In the 1930s, the U.S.-appointed governor of Puerto Rico, Blanton Winship, and police colonel Riggs applied harsh repressive measures against the Nationalist Party. In 1936, Albizu Campos and the leaders of the party were arrested and jailed at the La Princesa prison in San Juan, and later sent to the Federal Prison at Atlanta.

On March 21, 1937, the Nationalists held a parade in Ponce and the police opened fire on the crowd, in what was to become known as the Ponce massacre. 19 people were killed, including two police officers and 17 unarmed Puerto Ricans - including a 7-year-old girl, who was shot in the back. Although the police shot the 18 people, Albizu Campos was arrested, and sentenced to ten years in a U.S. federal prison. Campos finally returned to Puerto Rico on December 15, 1947, after completing his ten-year sentence.

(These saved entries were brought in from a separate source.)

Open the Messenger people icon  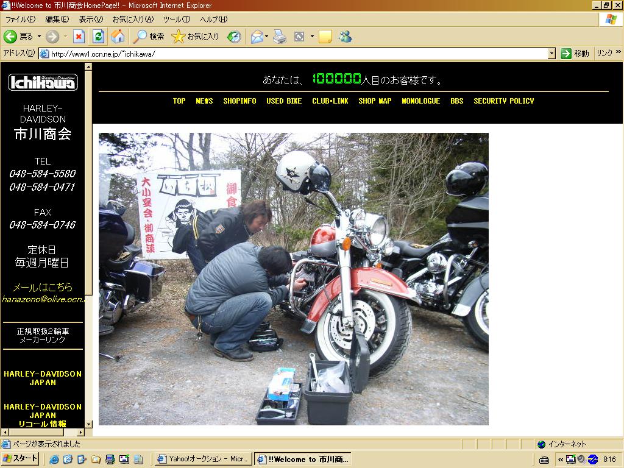tap(346, 37)

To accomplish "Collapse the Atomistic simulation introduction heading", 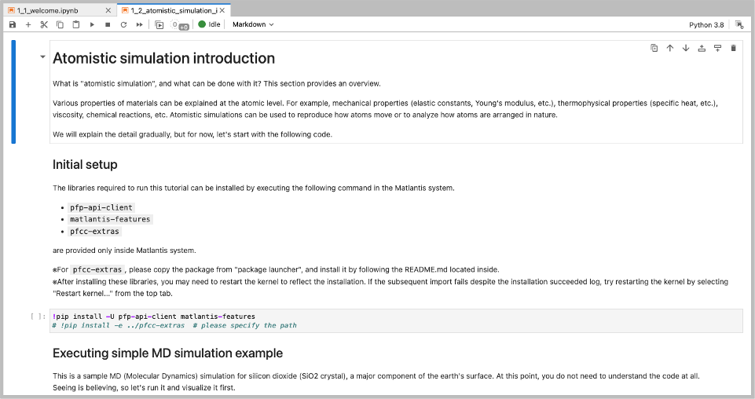I will [x=42, y=58].
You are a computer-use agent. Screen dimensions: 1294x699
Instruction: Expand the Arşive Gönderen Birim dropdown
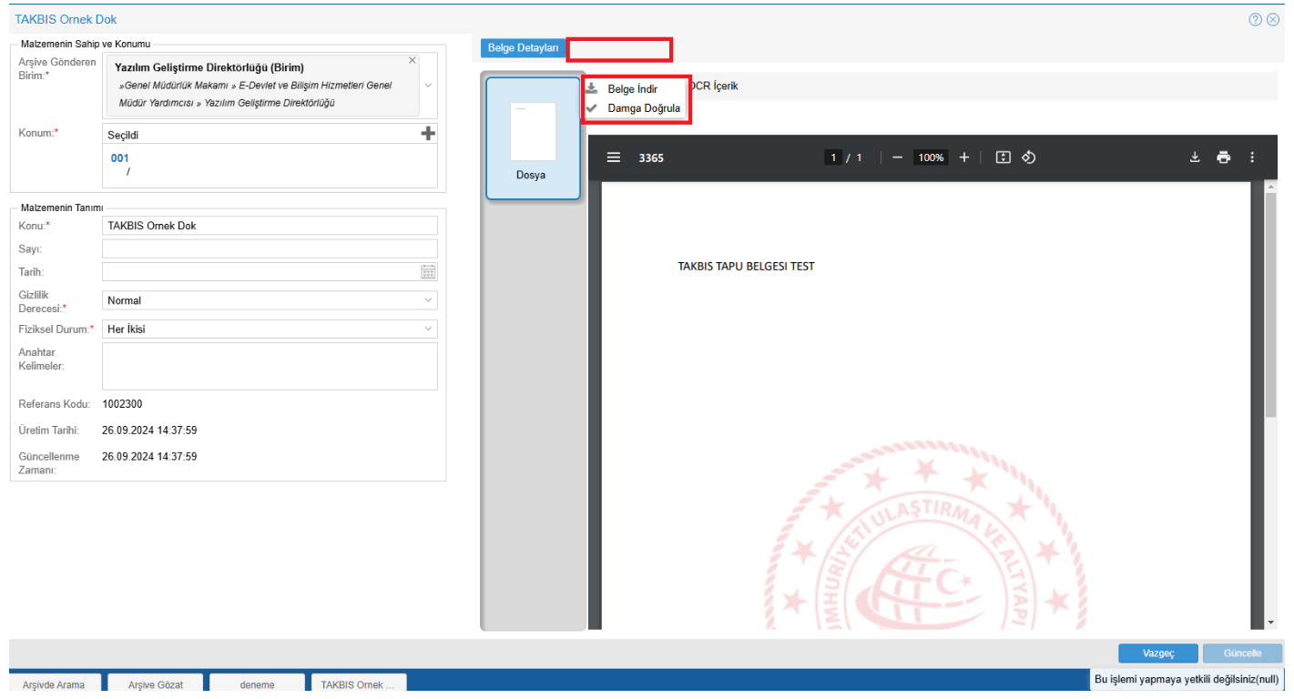428,85
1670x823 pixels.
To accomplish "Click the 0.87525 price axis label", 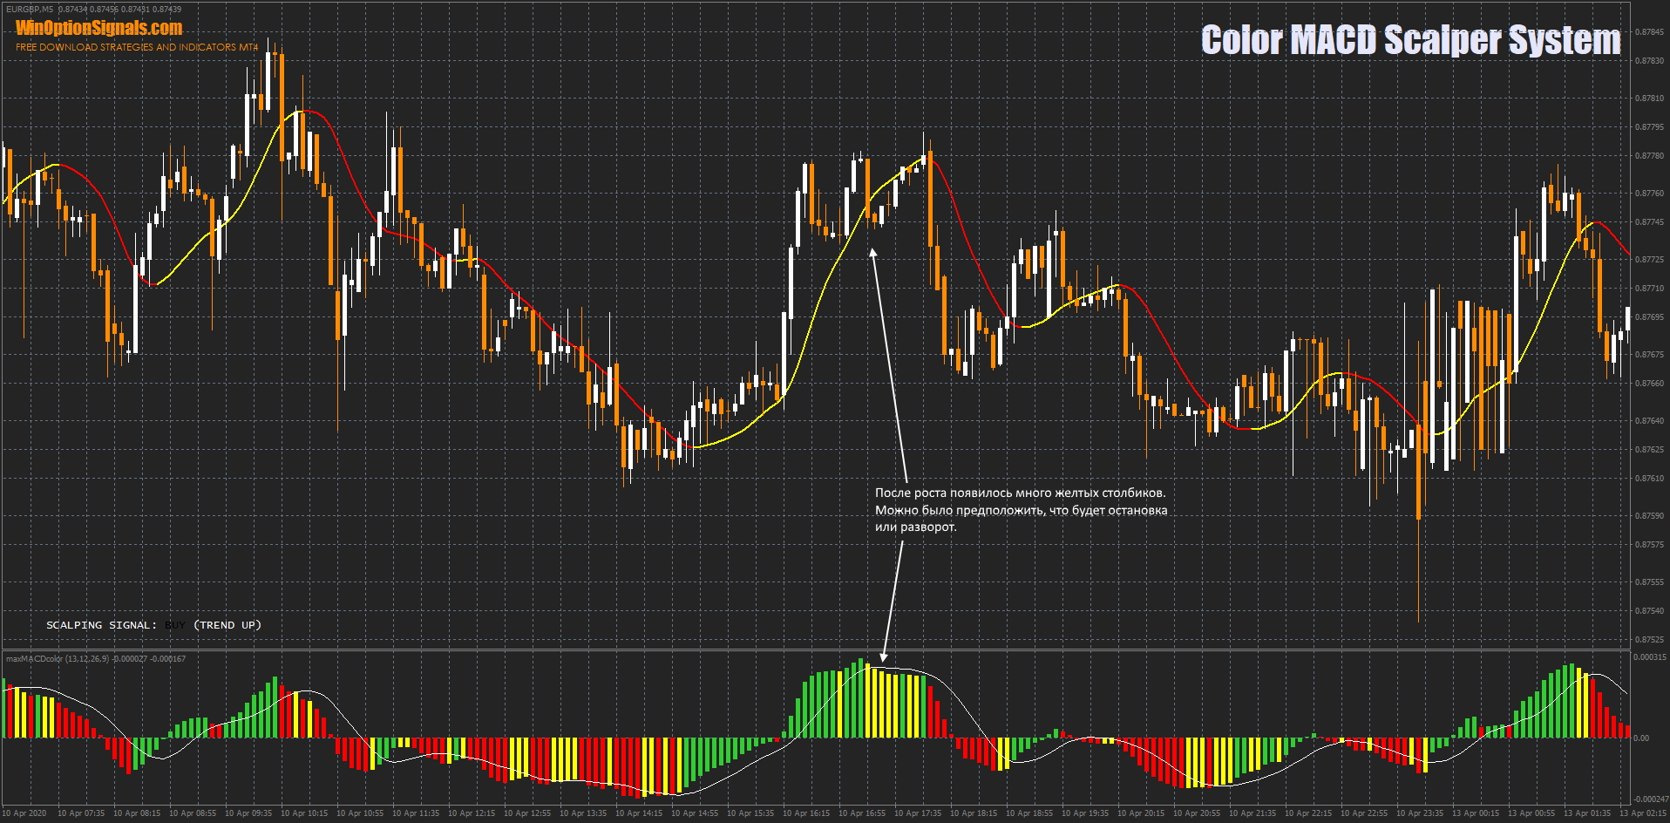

On May 21, 1948, a bill was introduced before the Puerto Rican Senate which would restrain the rights of the independence and Nationalist movements on the island. The Senate, controlled by the Partido Popular Democrático (PPD) and presided by Luis Muñoz Marín, approved the bill that day. This bill, which resembled the anti-communist Smith Act passed in the United States in 1940, became known as the Ley de la Mordaza (Gag Law) when the U.S.-appointed governor of Puerto Rico, Jesús T. Piñero, signed it into law on June 10, 1948.

Under this new law it would be a crime to print, publish, sell, or exhibit any material intended to paralyze or destroy the insular government; or to organize any society, group or assembly of people with a similar destructive intent. It made it illegal to sing a patriotic song, and reinforced the 1898 law that had made it illegal to display the Flag of Puerto Rico, with anyone found guilty of disobeying the law in any way being subject to a sentence of up to ten years imprisonment, a fine of up to US$10,000 (), or both.

According to Dr. Leopoldo Figueroa, member of the Partido Estadista Puertorriqueño (Puerto Rican Statehood Party) and the only member of the Puerto Rico House of Representatives who did not belong to the PPD, the law was repressive and in violation of the First Amendment of the US Constitution which guarantees Freedom of Speech.

On June 21, 1948, Albizu Campos gave a speech in the town of Manatí, which explained how this Gag Law violated the First Amendment of the U.S. Constitution. Nationalists from all over the island had gathered - to hear Campos's speech, and to prevent the police from arresting him.

Uprisings

From 1949 to 1950, the Nationalists began to prepare for an armed revolution.  The revolution was to take place in 1952, on the date the United States Congress was to approve the creation of the political status of Free Associated State (Estado Libre Associado) for Puerto Rico.

Albizu Campos called for an armed revolution because he considered the "new political status" a colonial farce. Campos picked the town of Jayuya as the headquarters of the revolution because of its location, and weapons were stored in the home of Blanca Canales.

On October 26, 1950, Albizu Campos was holding a meeting in Fajardo when he received word that his house in San Juan was surrounded by police waiting to arrest him.  He was also told that the police had already arrested other Nationalist leaders.  He escaped from Fajardo and ordered the revolution to start.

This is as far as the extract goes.